III. Recomendações
Ao Presidente e Governo de Angola
- Tomar medidas necessárias para assegurar que as Forças Armadas Angolanas agem de acordo com as obrigações de Angola ao abrigo das leis internacionais de direitos humanos e das leis internacionais humanitárias.
- Garantir que pessoas detidas são prontamente apresentadas a magistrados independentes legalmente autorizados a exercer poder judicial, e que essas pessoas são mantidas em locais oficiais de detenção; que todos os detidos tenham acesso imediato e regular aos seus familiares e a aconselhamento jurídico, e que os processos criminais respeitam os padrões internacionais de julgamentos justos.
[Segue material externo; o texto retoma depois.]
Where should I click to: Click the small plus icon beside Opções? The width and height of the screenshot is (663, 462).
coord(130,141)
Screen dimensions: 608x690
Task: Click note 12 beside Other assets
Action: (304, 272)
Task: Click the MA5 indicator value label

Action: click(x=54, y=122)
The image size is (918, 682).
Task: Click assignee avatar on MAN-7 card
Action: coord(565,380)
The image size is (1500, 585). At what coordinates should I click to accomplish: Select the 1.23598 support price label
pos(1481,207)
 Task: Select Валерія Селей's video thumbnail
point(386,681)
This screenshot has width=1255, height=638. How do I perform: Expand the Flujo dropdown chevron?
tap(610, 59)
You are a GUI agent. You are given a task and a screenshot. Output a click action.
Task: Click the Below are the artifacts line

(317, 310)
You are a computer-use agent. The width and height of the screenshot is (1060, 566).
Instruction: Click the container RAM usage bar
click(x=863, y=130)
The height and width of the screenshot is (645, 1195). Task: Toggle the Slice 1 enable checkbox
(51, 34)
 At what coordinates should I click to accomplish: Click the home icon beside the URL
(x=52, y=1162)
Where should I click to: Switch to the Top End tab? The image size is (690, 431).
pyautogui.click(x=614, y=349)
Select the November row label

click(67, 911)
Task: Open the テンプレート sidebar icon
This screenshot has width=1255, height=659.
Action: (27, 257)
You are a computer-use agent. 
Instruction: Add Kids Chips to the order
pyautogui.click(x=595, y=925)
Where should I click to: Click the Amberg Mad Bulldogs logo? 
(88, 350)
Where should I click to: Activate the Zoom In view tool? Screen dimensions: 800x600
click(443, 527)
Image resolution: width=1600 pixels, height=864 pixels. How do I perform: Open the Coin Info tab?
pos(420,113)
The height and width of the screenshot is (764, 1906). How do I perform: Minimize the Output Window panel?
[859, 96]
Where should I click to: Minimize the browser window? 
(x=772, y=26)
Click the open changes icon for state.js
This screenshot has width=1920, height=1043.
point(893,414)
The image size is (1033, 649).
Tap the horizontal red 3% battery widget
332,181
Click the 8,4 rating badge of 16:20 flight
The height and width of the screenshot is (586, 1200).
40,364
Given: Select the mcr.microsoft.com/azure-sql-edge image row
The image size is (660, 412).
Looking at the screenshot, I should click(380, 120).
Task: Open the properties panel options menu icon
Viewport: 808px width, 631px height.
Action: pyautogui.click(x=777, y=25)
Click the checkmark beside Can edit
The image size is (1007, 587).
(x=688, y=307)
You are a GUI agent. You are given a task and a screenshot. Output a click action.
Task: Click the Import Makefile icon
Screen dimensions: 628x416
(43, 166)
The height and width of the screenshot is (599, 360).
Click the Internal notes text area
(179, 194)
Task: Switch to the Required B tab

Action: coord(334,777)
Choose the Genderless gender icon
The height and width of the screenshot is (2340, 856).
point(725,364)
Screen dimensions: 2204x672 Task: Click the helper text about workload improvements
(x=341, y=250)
- Garantir que confissões obtidas através de coerção, particularmente sob tortura, não são admitidas como prova contra arguidos em julgamento, e que os procuradores e juízes tenham independência para investigar actos de tortura e detenção ilegal, cometidos por qualquer ramo militar e dos serviços de segurança, livres de obstrução e interferência.
- Libertar prisioneiros que foram condenados em julgamentos injustos ou julgá-los de novo, de acordo com os padrões internacionais de julgamentos justos.
- Prestar apoio adequado, incluindo indemnização, a pessoas presas arbitrariamente, torturadas ou maltratadas em detenção.
- Garantir que militares e agentes dos serviços de segurança que cometam actos de tortura contra pessoas sob sua custódia sejam devidamente disciplinados ou levados à justiça.
- Permitir o escrutínio independente de locais de detenção onde detidos alegam ter sido mantidos ilegalmente e torturados pelas forças de segurança, incluindo locais de detenção no quartel geral do segundo comando regional das Forças Armadas Angolanas e em unidades militares em Cabinda.
- Instaurar um inquérito independente e imparcial às violações dos direitos humanos cometidas pelas Forças Armadas Angolanas e ramos dos serviços de segurança, incluindo sobre detenção arbitrárias por militares.
- Ratificar a Convenção contra a Tortura e Outros Tratamentos ou Penas Cruéis, Desumanos ou Degradantes e o seu Protocolo Opcional e ainda permitir visitas do Sub-comité do Protocolo de Prevenção da Tortura.